Despite months of speculation and debate, the planning cap on superstores in the Irish Republic is to remain unchanged - at net retail space of 3,500 square metres (37,700 sq ft) in the greater Dublin area and 3,000 square metres (32,300 sq ft) elsewhere.

Environment minister Martin Cullen announced this week that a review of the Republic’s retail planning guidelines will be confined to the development of retail warehouses, currently capped at a gross retail floor space of 6,000 square metres (64,600sq ft). “I am not going to look at the grocery trade,” he said. “The capacity sizes in the supermarket sector are fine.”
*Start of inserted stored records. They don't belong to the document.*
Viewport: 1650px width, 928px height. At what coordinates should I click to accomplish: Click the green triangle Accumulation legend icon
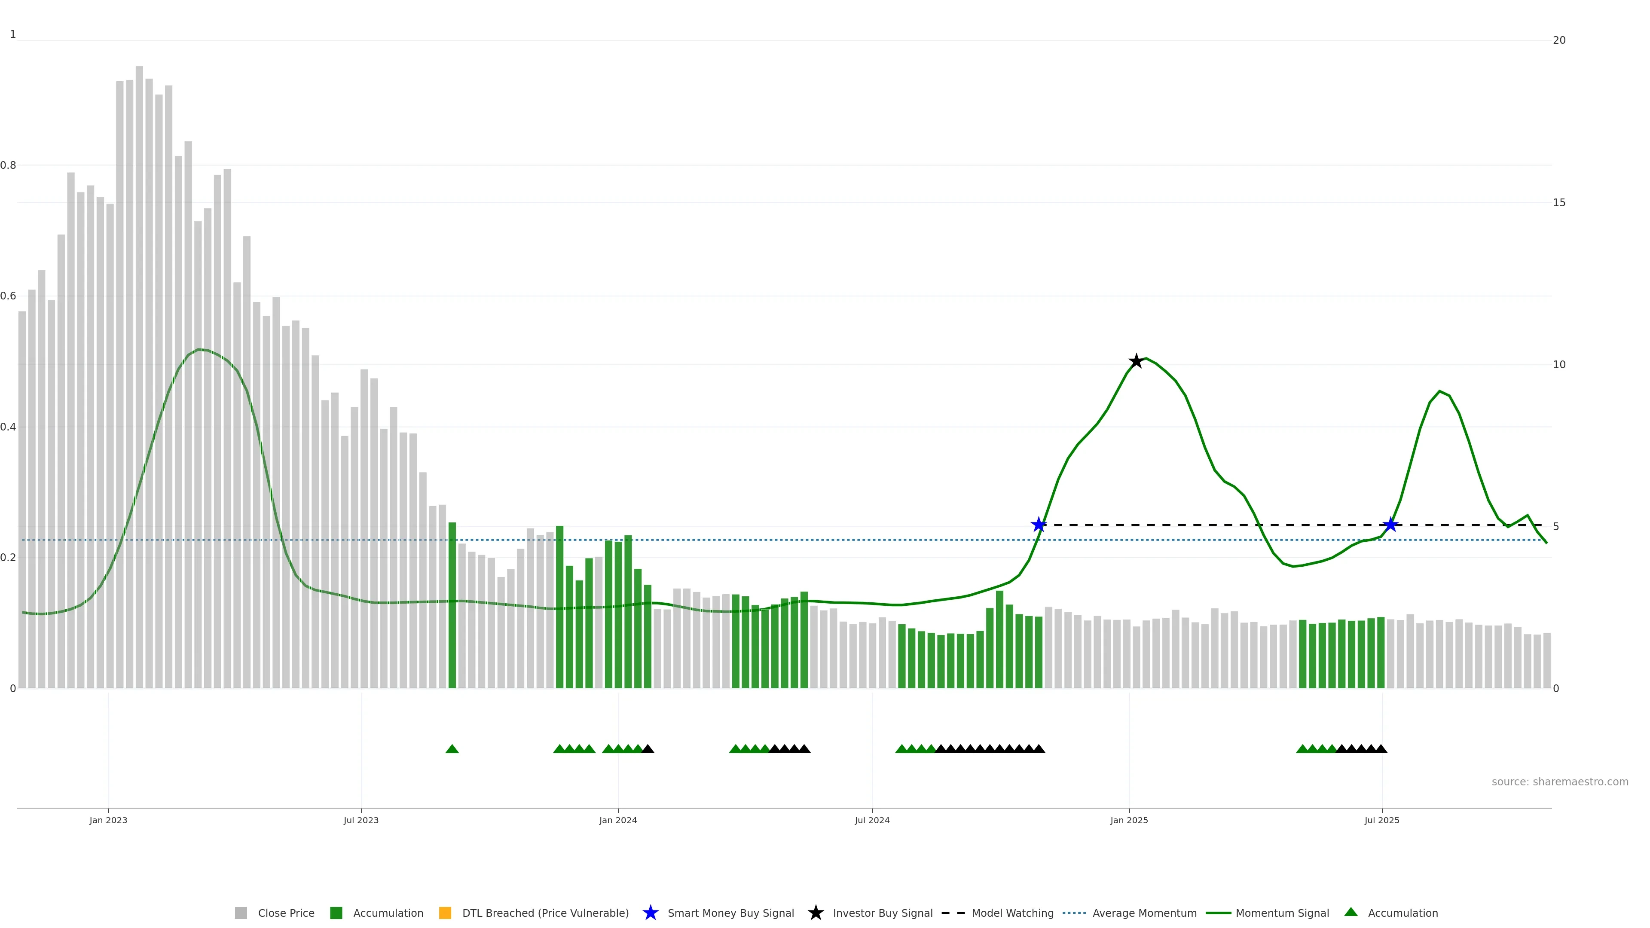1351,912
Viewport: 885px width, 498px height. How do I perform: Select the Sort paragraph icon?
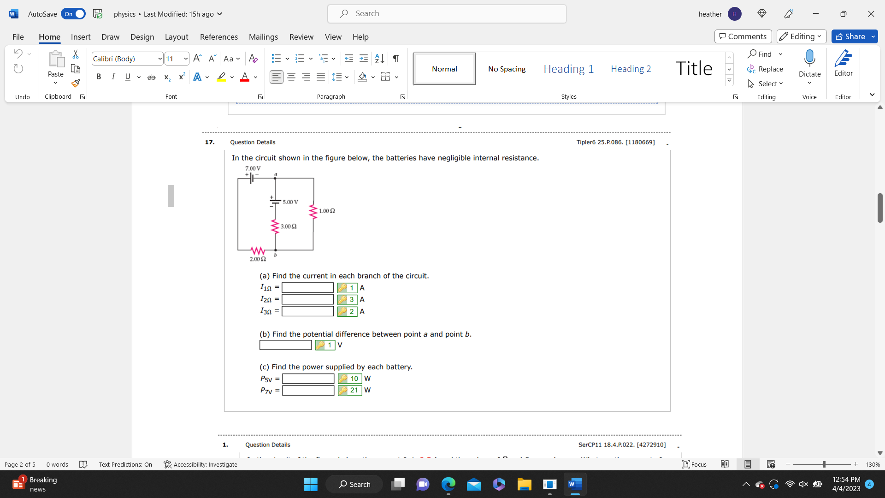379,59
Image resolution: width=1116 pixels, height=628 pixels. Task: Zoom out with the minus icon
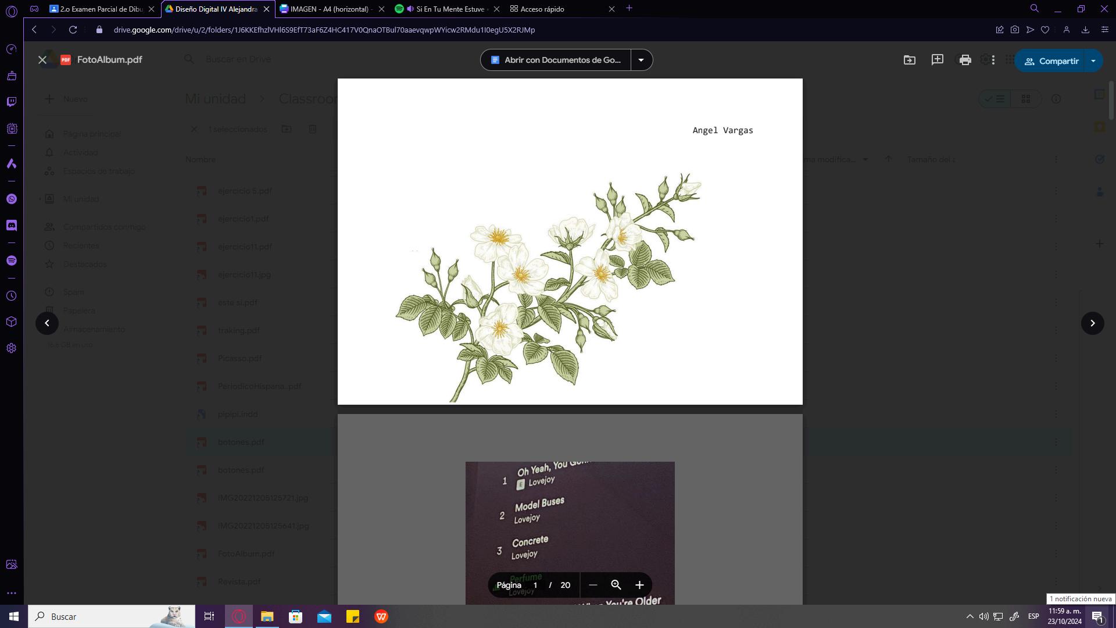(593, 585)
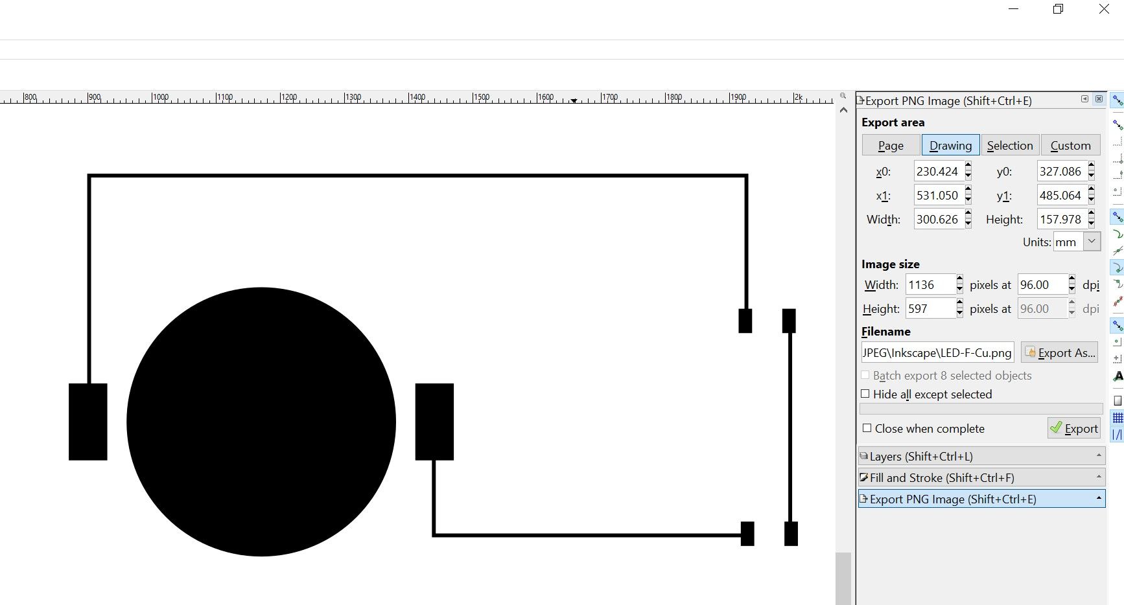Toggle snapping on or off
1124x605 pixels.
(x=1117, y=101)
The decision will disappoint Tesco, which had to cancel superstore plans when the guidelines took effect over two years ago, as well as major players like Sainsbury and Wal-Mart, reportedly reluctant to
enter Ireland because of the cap. Trade and enterprise minister Mary Harney had set off the current speculation by suggesting that a revision of the guidelines, together with the removal of the ban on below-cost selling - the so-called Groceries Order - would encourage competition and keep down prices. She was supported by the Competition Authority and by several economists. But most backbenchers in the main government party, Fianna Fail, opposed any change, as did producers, suppliers and independent retailer groups such as RGDATA.

Ailish Forde, RGDATA director general, said the guidelines would ensure a balanced and sustainable approach to retail development.”